If you're on one of the fiber providers that does PPPoE, that can be challenging to hit caps with, but large packets, like for bulk uploading, should help. 1Gbps is fast enough that you need to make sure your socket buffers are big if the destination has a significant latency, or you'll be limited by what you can buffer for retransmits rather than your bandwidth.
 
Typically losses can come from the various protocols being used for transmission (TCP/IP for example), internal network latency can play a role, the type of data being transmitted (lots of small individual files vs larger ones), as well as even the NIC driver your endpoint is using (again, related to protocol effeciency/overhead).

I have a private dedicated synchronous gig fiber connection (Comcast ENS) and even then, as long as im getting 900/900 minimum, I consider it working as intended.

Iperf is what I use to do internal network bandwidth testing, you can use that to verify that your internal devices/network arent the main bottlenecks.
 
It depends on where you're uploading to and how.

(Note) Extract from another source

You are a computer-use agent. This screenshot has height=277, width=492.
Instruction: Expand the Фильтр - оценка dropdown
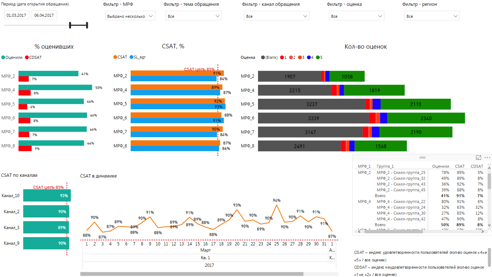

I have problems even saturating 50Mbps upload on my 500/50 connection unless I have multiple simultaneous uploads. I'm sure it's because of some sort of network management that only gives the amount of bandwidth actually needed for a transfer (like like intel speedstep does for processors). But I really hate it because you really have to hammer it before you get your advertised speeds. This even applies for downloads. If I have 20 files to download and I set them up to go serially they take 20n worth of time. But if I set them up to download in parallel, they're all done in n time, which is 20x faster and still usually not even 1/10 of my total bandwidth. The serial connection shouldn't be any slower, but that's the way it goes. :rolleyes:
 
Last edited:
Well it takes two to tango. What protocol are you using to where? Also look up WAN latency and TCP Window size. Your speeds are fantastic. Nothing to worry about.
 
There is tcp/ip overhead. thats what I always heard about a 1gbit connect maxing out in the 940s
 
There is tcp/ip overhead. thats what I always heard about a 1gbit connect maxing out in the 940s
This is correct. But the OP is asking why they can't get 940 download/uploads regularly.
 
This is correct. But the OP is asking why they can't get 940 download/uploads regularly.
I think he has missed a comma to make the sentence make more sense. I think he means...

"Seems like you can never upload at max, 900 to 940 Mbps."

Meaning he never gets 1000, but closed to the 900 to 949 range. Which overhead can easily explain.
 
I think he has missed a comma to make the sentence make more sense. I think he means...

"Seems like you can never upload at max, 900 to 940 Mbps."

Meaning he never gets 1000, but closed to the 900 to 949 range. Which overhead can easily explain.
And the world will never know as OP hasn't posted in this thread since the OP. :ROFLMAO:
 
So I actually wanted to make a similar thread to this and see what-if, if anything, people are doing about it. I've found it to be a windows network stack problem and the difference between multiple and single connection transfers. I thought this would be a non-issue these days. Silly me. It just seems more of an issue you can't get around.
 
Has anyone used yabs.sh?
I tend to use it myself in both vms and dedis. It won't say the reason why but it would help quite a bit.